_TEXTO DE ORIGEM_
Artes/cultura
25/04/2018 às 02:00•3 min de leitura
Você já deve ter ouvido falar que o imperador romano Caio Júlio César foi o primeiro bebê a nascer de cesariana e, por isso, o procedimento – que consiste em fazer um corte para a retirada da criança de dentro do ventre da mãe – teria recebido o seu nome. Mas será que isso é verdade?
Entre aqueles que defendem essa teoria, existem duas evidências que reforçam a veracidade do fato. Uma delas é um documento do século 10 que seria o registro mais antigo a apontar que Júlio César teria vindo ao mundo a partir de uma cesárea. Conhecida como “Suda”, a enciclopédia greco-bizantina trazia o seguinte trecho:
“Os imperadores dos romanos recebem esse nome de Júlio Cesar, que não nasceu. Porque quando sua mãe morreu no nono mês, eles a abriram com um corte, o tiraram e o batizaram assim, porque na língua romana a dissecção é chamada ‘caesar’”.

_INSTRUÇÕES A SEGUIR_
Dê continuidade ao texto acima sobre Júlio César e a origem do nome da cesariana, começando logo após a última frase.

[Dados de localização por coordenadas de pixel]
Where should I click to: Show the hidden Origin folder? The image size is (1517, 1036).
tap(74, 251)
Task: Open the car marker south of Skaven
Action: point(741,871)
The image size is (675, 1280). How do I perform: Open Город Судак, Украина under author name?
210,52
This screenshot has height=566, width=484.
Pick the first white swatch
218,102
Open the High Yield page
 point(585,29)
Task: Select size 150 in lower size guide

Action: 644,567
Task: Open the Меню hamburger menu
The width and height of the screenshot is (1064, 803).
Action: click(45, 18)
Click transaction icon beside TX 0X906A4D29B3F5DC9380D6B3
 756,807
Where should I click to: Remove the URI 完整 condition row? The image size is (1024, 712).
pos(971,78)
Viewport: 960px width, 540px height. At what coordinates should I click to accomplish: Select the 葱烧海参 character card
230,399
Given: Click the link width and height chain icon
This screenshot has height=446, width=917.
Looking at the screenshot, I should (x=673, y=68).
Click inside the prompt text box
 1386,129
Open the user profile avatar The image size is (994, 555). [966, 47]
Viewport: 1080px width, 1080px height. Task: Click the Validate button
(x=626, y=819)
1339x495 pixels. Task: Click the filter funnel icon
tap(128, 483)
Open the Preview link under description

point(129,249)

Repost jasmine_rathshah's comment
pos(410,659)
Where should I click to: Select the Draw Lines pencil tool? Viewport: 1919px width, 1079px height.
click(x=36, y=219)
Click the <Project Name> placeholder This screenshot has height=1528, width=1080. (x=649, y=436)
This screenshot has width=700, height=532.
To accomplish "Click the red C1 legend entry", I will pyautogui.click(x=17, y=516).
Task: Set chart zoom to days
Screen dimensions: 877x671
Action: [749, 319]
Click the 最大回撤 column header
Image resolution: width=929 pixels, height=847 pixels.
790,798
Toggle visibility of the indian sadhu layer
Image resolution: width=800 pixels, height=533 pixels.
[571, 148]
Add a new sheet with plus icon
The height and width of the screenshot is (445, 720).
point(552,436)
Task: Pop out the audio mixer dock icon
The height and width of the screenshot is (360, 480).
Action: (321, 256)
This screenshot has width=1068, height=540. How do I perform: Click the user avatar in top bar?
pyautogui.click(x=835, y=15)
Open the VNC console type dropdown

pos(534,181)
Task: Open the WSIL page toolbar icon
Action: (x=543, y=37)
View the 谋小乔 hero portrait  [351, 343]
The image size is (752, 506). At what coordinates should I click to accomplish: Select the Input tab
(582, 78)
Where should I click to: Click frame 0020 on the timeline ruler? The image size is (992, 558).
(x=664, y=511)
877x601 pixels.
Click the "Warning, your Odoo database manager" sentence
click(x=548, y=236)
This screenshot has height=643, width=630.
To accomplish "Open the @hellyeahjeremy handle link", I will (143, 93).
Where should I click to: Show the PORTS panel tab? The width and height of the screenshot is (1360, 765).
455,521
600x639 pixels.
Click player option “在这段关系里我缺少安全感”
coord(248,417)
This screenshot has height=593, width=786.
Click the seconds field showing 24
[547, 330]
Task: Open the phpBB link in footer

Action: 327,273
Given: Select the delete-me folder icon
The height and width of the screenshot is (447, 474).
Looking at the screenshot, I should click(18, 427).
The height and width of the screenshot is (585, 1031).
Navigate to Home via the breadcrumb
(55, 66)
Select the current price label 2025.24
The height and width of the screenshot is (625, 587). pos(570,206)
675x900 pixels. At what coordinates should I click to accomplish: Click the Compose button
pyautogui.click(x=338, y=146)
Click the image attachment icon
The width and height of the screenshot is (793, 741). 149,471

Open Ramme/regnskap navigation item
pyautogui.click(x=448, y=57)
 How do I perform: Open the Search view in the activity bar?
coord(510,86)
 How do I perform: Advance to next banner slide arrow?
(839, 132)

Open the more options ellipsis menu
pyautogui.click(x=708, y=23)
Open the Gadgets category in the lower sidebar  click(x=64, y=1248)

_RESPOSTA ESCRITA_
Mais recentemente, o Dicionário Oxford – uma das fontes mais renomadas no registro etimológico das palavras da língua inglesa – traz a seguinte definição para a palavra “cesariana”: “o nascimento de uma criança a partir de um corte nas paredes do abdômen quando o parto não pode ser feito de maneira natural, como ocorreu no caso de Júlio César”.
Ilustração do nascimento de Júlio César. Fonte da imagem: Reprodução/US National Library of Medicine
Segundo o site Today I Found Out, as evidências encontradas não correspondem a alguns dados históricos conhecidos. O primeiro deles é que bebês já haviam sido retirados da barriga de suas mães muito antes da chegada de Júlio César. Na verdade, havia uma lei romana que consistia nessa prática. A Lex Caesaria – estabelecida entre 715 e 673 a.C., ou seja, antes do tempo de César – dizia que, se uma gestante viesse a óbito, o bebê deveria ser retirado de seu útero.
Muito provavelmente, a lei era seguida por motivos religiosos, já que a criança era enterrada separadamente do corpo da mãe. Mas, com o passar do tempo, os médicos perceberam que era possível utilizar esse procedimento para salvar a vida da criança, então a cesariana passou a ser realizada nos casos em que se sabia de fato que a mãe morreria após o parto.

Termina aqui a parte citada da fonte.